Outra contribuição problemática da intelectualidade jurista-golpista diz respeito ao inquérito das fake news. Críticas teóricas e técnicas são sempre bem-vindas para o aperfeiçoamento das instituições. Contudo, qualificá-lo como “inquérito do fim do mundo” ou dizer que nele o STF investiga, acusa e julga ao mesmo tempo é uma falácia.
Contribuem para o movimento de vilanização do Supremo, ao serem deixados de lado, os seguintes fatos: inquéritos como esse têm previsão no regimento interno do STF; o inquérito das fake news foi referendado pelo plenário da corte, por 10 de 11 votos; e o Supremo, obviamente, nunca fez uma acusação penal, que é de competência privativa do Ministério Público.
Contudo, a contribuição máxima do pensamento jurídico para o golpismo está refletida na proposta de nova Constituinte.
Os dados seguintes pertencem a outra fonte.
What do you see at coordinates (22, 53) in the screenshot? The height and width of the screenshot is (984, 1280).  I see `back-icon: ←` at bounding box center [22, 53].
Já que todos os nossos problemas atuais surgiram da Constituição de 1988, bastaria fazer um “reboot” do passado. Que conservadores defendam essa “saída” é incompreensível.
A ela se soma a interpretação degenerada do artigo 142, que ressuscitou a noção de poder moderador a ser exercido pelas Forças Armadas. Além de impensável, a proposta é ainda mais grave por considerar que Exército, Marinha e Aeronáutica poderiam ser instrumentalizados para ameaçar e conter supostos excessos dos outros Poderes, em especial do Judiciário (STF), que é o maior freio democrático contra o golpismo contemporâneo brasileiro.
Esses exemplos ilustram como o golpismo não surge e se estrutura apenas pela reunião de boçais ou pela circulação de fake news. Ele adquire legitimidade pela manifestação de intelectuais degenerados.
No caso, juristas que interpretam o artigo 142 de modo a permitir a intervenção militar “constitucional” e divulgam falácias sobre o que decidiu o Supremo Tribunal Federal.
O respeito à Constituição não é exigido porque ela seja perfeita ou imaculada, mas porque ela ainda é —assim esperamos— um importante marco no processo civilizatório brasileiro. Em face do ambiente de polarização extrema e virulenta, recrudescida pelas plataformas sociais e aliada à glorificação do populismo mais parvo, os rompantes autocráticos que seguirão representam um convite para a crise total e permanente do país.
Identificar e refutar pensamentos golpistas são tarefas de todo democrata, pois, como já ensinou Emil Cioran, se as categorias intelectuais não puderem ser assentadas no edifício do pensamento, somente nos restará o travesseiro do caos.